Brent looked over at Derek, who was talking to his mother, then back to Kris and Brooke. “i’ll be right back,” he said, walking away.

“What are you doing?” Kris asked.

Brent ignored him and walked toward Tyler’s grave, reaching into his jacket. He looked around, then knelt down next to the grave. He pulled out his hand from his jacket and placed a picture of Derek and Tyler together in a frame. He looked to his right side and saw a red rose and picked it up from the ground and placed it in front of the picture. He gazed over the grave for a moment and then picked himself up from the ground and walked back over to Kris and Brooke.

Kris squinted at the grave and looked at Brent with a puzzled expression on his face. “Where did you get the picture?” he asked.

Brent smiled shyly and said, “remember a couple days ago? We were at Derek’s helping him and his mom with the funeral arrangements.”

Kris nodded. “Yeah…”

“Well, remember when I got up to go to the bathroom?” Brent asked.

Kris looked at Brent with a shocked face. “No. You didn’t…”
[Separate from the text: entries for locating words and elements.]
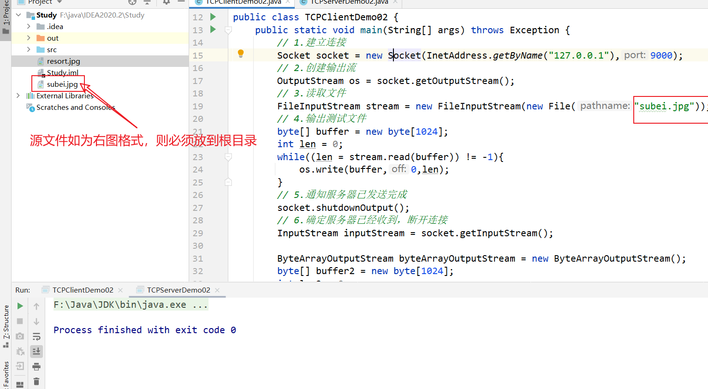Switch to the TCPServerDemo02.java editor tab

[349, 2]
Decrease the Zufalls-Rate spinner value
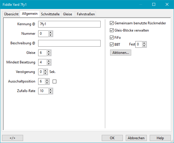174x143 pixels. coord(51,92)
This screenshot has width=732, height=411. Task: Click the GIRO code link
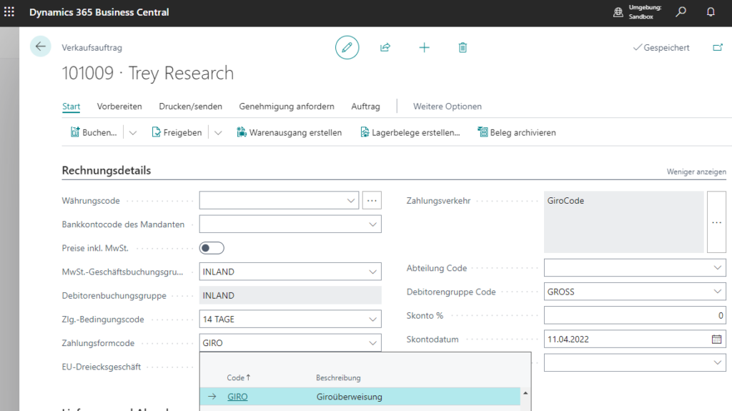point(237,397)
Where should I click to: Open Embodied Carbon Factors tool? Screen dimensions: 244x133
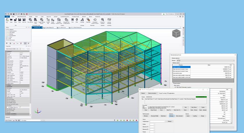pyautogui.click(x=95, y=19)
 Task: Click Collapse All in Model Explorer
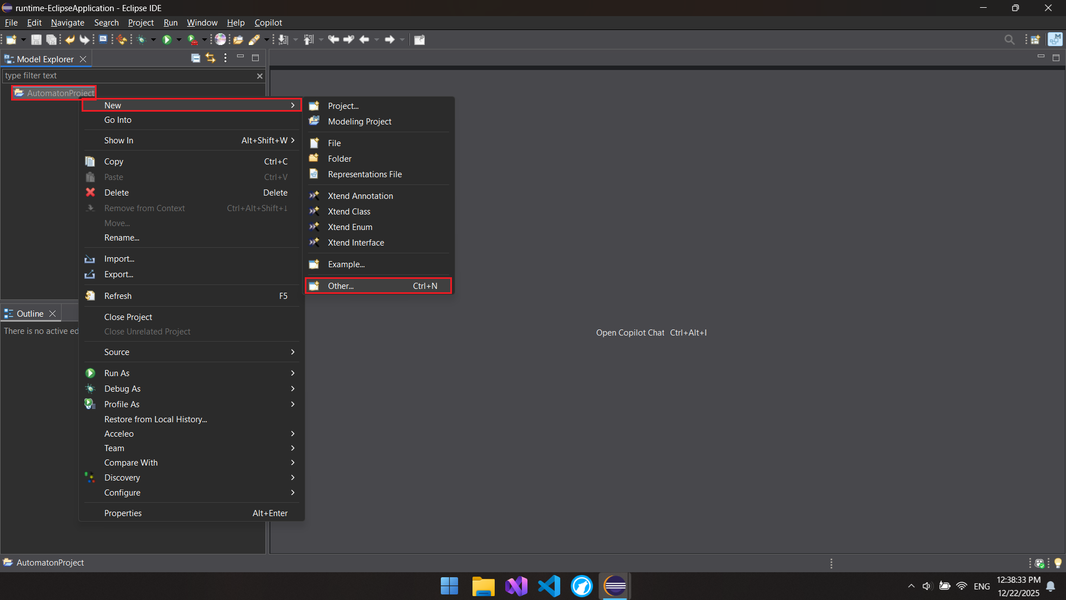(x=195, y=58)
Brent shrugged. “I did. I actually went up to Derek’s room and hid the picture in my jacket. Do me a favor and please don’t tell him.”

Kris looked at him intently. “Don’t worry, I won’t. Your secret is safe with me.”

“Thanks,” Brent said.

A couple of hours later, after everyone had finished talking to the Trenton family and giving their condolences, they went home. Brent, Kris, Derek and Brooke had stayed for a while longer. Kris rolled up to Derek with Brooke next to him. “Derek, I should have done this earlier, but… this is Brooke. She goes to our school. She came here to pay respect to Tyler, although she never met him.”

Derek shook Brooke’s hand. “Thank you, Brooke. I wish Tyler could have met you. You would have liked him.”

Brooke responded. “I’m sure I would have. He seemed like a really nice boy.”

Derek said, “he was.”

Brent looked at Kris and said to him, “I’m going to show him the picture on the grave.” Kris nodded. “Hey, Derek, I want to show you something,” Brent said to him.

“Okay,” Derek said.

Brent walked with Derek towards the grave and pointed at the rose and the picture lying on the grave. Derek gazed at the two items on the grave and cried. He looked at Brent and said nothing. “I hope you don’t mind, but I took the picture from your room and put the rose on the grave with it,” Brent said, calmly.

Derek shook his head. “No, I don’t mind.” He looked back at Brent and continued, “I think it looks good.”

“I really am sorry, Derek. I should never had let-”

“Stop. I told you it’s not your fault. Don’t beat yourself up about it.”

Brent wanted to nod, but he couldn’t. He felt that Tyler’s death was his fault because of his actions that he didn’t do to stop him.

“Let’s go,” Derek spoke. “It’s getting pretty late, anyway.” He glimpsed at his watch. “It’s 10:00 p.m.”

“Brent finally muttered under his breath, “alright.”

Derek drove the boys and Brooke back to their houses and parked into his driveway and walked inside of his house. He walked into his bedroom and stared at his Xbox, angrily. He unplugged the system and carried it downstairs. He opened the front door and dropped it on the yard and went back into the house. He returned several moments later with a lighter. He lit the lighter and dragged the flame over the Xbox. He watched as the bright, yellow-orange light engulfed the system in the middle of the yard. Derek switched off the lighter and put it in his pocket. He gazed at the fiery inferno and spoke. “You took my brother’s life. Now I’m going to take yours.”